> _Arbeitsauftrag A_
Nennen Sie alle Störungen, die nach dem Text über Flusssäure aus der Bindung von Fluoridionen mit Calcium folgen.
> _Arbeitsauftrag B_
Entscheiden Sie, ob die folgenden Aussagen mit dem Text über Flusssäure übereinstimmen, und belegen Sie jede Entscheidung mit einem wörtlichen Zitat:
(i) Kalziumglukonat wird in einer Konzentration von 10 % als Gel verwendet.
(ii) Das Gel wird von Anfang an alle 4 Stunden aufgetragen.
(iii) Der angestrebte pH-Wert der Haut liegt zwischen 5 und 8.
> _Arbeitsauftrag C_
Führen Sie den Text über Flusssäure nach seinem letzten Punkt weiter.

> _Untersuchter Text_
******

Sonderfall „Fluorwasserstoffsäure“ (Flusssäure/HF-Säure)

  • Flusssäure = hochgradig giftig (Verwendung beim Ätzen von Glas und Metall sowie zur Herstellung von Kühlmitteln, Herbiziden, Arzneimitteln, hochoktanigem Benzin, Aluminium, Kunststoffen, elektrischen Komponenten und Leuchtstoffröhren)
  • Bindung von Fluoridionen mit Calcium führt zu schwerer Hypokalzämie (sowie Hypomagnesiämie, metabolischer Azidose und Hyperkaliämie)
  • Neutralisierung mit 10 % Kalziumglukonat als Gel mit Ziel-pH der Haut von 5 – 8 (Gel anfangs alle 30 min auftragen und einmassieren, anschließend alle 4 h auftragen)

******

> _Aufgeführte Zeilen_
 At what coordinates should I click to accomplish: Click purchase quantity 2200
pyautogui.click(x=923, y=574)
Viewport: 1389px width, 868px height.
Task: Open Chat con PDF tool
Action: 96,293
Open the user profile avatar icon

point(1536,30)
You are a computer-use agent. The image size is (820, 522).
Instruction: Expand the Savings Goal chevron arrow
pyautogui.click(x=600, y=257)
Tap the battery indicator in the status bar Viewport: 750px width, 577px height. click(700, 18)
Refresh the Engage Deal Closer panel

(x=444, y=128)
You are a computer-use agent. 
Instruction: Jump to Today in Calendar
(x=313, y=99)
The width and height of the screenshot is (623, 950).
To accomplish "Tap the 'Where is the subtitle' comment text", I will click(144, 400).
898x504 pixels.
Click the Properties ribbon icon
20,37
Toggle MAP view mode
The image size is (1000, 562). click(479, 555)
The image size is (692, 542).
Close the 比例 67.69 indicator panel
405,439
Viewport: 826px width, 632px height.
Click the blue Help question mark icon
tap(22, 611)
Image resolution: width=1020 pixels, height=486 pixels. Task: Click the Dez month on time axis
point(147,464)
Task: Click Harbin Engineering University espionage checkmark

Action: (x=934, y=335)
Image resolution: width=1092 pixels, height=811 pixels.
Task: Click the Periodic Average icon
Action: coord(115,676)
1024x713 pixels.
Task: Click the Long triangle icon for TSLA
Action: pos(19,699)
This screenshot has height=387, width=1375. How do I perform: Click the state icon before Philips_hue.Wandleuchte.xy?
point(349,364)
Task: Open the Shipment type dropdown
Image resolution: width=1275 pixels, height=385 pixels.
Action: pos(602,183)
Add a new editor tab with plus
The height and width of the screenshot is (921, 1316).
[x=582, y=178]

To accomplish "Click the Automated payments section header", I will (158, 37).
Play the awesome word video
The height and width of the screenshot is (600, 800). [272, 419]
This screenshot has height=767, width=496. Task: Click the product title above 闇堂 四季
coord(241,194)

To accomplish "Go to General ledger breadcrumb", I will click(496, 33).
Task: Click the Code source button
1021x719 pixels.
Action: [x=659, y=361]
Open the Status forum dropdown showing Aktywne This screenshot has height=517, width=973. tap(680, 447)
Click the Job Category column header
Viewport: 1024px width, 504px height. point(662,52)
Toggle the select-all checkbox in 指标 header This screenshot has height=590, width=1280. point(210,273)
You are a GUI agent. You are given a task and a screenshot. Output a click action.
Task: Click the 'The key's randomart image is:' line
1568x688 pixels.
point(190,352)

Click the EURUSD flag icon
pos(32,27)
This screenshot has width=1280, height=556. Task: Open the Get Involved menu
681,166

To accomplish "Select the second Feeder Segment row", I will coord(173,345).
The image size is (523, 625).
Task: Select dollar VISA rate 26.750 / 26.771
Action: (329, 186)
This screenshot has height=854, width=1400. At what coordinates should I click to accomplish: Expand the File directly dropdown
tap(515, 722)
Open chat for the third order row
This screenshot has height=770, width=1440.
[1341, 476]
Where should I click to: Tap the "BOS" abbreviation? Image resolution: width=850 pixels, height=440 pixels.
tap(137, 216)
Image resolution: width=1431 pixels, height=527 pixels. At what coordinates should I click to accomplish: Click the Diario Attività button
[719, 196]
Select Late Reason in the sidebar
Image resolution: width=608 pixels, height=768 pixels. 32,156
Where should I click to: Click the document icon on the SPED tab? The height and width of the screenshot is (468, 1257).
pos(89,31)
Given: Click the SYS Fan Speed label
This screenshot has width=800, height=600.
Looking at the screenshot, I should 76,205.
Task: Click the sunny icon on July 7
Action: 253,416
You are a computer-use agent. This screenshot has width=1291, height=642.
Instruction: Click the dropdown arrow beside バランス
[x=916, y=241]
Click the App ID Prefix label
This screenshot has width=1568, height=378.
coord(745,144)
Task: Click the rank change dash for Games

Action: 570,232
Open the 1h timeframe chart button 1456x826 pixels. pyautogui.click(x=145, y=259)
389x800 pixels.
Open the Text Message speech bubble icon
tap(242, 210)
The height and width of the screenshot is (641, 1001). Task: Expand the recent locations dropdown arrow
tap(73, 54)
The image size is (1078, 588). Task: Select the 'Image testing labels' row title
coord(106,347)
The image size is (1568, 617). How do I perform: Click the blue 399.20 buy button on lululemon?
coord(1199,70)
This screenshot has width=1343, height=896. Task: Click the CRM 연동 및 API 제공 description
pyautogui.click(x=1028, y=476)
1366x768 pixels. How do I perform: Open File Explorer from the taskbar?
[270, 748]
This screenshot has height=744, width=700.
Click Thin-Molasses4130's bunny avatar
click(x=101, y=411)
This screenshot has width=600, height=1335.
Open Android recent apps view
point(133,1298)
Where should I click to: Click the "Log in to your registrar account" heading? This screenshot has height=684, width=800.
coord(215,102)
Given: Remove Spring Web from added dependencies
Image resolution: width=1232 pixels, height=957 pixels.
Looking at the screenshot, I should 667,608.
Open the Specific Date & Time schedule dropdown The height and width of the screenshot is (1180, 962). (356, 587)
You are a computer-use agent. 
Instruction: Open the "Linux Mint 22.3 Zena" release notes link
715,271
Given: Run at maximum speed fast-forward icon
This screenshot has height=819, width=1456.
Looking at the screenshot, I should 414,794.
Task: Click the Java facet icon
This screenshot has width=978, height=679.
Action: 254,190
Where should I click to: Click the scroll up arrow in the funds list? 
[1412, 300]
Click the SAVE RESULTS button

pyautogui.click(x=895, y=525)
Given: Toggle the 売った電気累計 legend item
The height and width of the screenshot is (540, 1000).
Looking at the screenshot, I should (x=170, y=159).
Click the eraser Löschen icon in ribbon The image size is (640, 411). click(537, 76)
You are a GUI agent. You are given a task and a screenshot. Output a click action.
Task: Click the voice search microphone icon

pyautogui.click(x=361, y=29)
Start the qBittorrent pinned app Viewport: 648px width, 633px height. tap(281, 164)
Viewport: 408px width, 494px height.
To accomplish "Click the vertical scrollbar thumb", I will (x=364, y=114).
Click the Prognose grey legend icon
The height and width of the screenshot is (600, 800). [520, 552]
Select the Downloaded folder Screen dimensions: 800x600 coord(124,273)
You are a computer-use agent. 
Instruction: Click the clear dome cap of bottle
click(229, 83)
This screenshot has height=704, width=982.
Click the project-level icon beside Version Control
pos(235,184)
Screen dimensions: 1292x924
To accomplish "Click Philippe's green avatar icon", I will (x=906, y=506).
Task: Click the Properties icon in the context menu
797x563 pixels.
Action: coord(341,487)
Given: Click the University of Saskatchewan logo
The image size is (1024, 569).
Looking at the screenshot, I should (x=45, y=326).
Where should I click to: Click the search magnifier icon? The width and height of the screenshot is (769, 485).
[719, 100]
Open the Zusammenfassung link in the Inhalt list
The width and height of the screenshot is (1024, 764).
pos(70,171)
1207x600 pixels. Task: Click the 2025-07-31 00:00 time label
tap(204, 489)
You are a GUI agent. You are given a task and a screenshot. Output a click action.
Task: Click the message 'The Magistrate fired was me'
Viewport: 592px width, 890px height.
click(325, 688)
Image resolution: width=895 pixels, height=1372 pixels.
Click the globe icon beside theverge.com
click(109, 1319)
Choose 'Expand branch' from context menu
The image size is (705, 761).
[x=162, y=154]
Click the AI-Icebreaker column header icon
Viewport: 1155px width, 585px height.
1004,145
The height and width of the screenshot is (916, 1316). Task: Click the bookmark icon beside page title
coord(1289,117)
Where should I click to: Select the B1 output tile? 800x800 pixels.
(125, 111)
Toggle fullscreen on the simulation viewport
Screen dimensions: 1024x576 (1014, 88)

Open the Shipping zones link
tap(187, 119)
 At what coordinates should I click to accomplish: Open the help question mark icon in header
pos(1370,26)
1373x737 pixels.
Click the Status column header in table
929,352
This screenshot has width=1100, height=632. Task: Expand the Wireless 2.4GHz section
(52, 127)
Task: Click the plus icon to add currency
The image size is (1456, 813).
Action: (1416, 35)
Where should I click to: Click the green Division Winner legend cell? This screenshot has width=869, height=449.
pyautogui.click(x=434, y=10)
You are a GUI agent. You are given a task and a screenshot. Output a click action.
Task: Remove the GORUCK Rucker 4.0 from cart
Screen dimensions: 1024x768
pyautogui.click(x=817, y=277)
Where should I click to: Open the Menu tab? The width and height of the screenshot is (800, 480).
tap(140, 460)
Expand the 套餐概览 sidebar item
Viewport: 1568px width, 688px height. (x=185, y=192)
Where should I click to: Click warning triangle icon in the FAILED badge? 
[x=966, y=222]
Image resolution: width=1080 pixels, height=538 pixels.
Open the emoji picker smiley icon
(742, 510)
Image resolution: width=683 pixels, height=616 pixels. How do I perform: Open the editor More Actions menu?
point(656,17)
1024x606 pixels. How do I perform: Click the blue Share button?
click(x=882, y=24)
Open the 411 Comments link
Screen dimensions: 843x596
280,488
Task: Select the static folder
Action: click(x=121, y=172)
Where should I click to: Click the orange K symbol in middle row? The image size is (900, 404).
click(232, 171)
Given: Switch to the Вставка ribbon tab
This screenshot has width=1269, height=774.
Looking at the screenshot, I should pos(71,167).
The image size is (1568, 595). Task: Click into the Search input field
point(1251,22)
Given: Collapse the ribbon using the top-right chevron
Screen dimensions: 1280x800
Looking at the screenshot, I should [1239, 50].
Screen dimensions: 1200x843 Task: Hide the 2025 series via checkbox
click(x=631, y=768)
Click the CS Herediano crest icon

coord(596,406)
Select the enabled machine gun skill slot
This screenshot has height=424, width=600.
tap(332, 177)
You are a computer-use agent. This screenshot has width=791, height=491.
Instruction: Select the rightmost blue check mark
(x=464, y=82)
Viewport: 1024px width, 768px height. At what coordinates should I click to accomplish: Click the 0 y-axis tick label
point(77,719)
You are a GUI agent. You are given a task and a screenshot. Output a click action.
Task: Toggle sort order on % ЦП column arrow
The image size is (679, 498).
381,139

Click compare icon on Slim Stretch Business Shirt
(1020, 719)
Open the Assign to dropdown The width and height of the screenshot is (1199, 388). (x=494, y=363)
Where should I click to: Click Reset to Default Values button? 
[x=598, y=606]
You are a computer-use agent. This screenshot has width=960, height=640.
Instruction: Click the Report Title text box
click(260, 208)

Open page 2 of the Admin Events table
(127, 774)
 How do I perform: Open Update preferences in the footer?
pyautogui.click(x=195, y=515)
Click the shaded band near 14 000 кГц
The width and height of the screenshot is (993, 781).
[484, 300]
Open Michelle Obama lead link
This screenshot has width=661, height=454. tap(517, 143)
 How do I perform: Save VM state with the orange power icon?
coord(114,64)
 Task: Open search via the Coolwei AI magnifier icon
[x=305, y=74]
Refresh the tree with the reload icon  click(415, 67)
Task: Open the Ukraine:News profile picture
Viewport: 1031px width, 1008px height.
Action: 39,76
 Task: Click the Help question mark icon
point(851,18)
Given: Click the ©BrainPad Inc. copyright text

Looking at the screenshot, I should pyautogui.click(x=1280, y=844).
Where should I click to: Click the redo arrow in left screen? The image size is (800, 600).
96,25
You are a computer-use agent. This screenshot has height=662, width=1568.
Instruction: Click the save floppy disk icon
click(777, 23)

******

> _Lösung A_
Hypokalzämie (schwer), Hypomagnesiämie, metabolische Azidose, Hyperkaliämie

> _Lösung B_
(i) Ja: „Neutralisierung mit 10 % Kalziumglukonat als Gel“
(ii) Nein: „Gel anfangs alle 30 min auftragen und einmassieren, anschließend alle 4 h auftragen“
(iii) Ja: „mit Ziel-pH der Haut von 5 – 8“

> _Lösung C_
  • Hochrosiko-Patient*innen
    • alle Verbrennungen mit HF-Säurekonzentration >50 %
    • Exposition von ≥ 5 % VKOF mit beliebiger HF-Säurekonzentration
    • Einatmen oder Verschlucken von HF-Säure
  • Therapie
    • Elektrolyt überprüfen und ggf. ausgleichen

Sonderfall „Cyanid-Vergiftung“ (Blausäure/CN)

  • CN entsteht bei unvollständigen Verbrennung von stickstoffhaltigen Materialien wie Kunststoff, Vinyl, Wolle oder Seide mit Temperaturen > 315 °C in Form giftiger Rauchgase
  • CN-Vergiftung führt zu zellulärer Hypoxie
  • V.a. auf Cyanid-Vergiftung bei
    • Anzeichen neurologischer Beeinträchtigungen wie Vigilanzminderung, Bewusstlosigkeit oder Krämpfe
    • Ruß im Mund oder rußiges Sputum beim Husten
    • BGA mit metabolischer Azidose (erhöhtes Laktat)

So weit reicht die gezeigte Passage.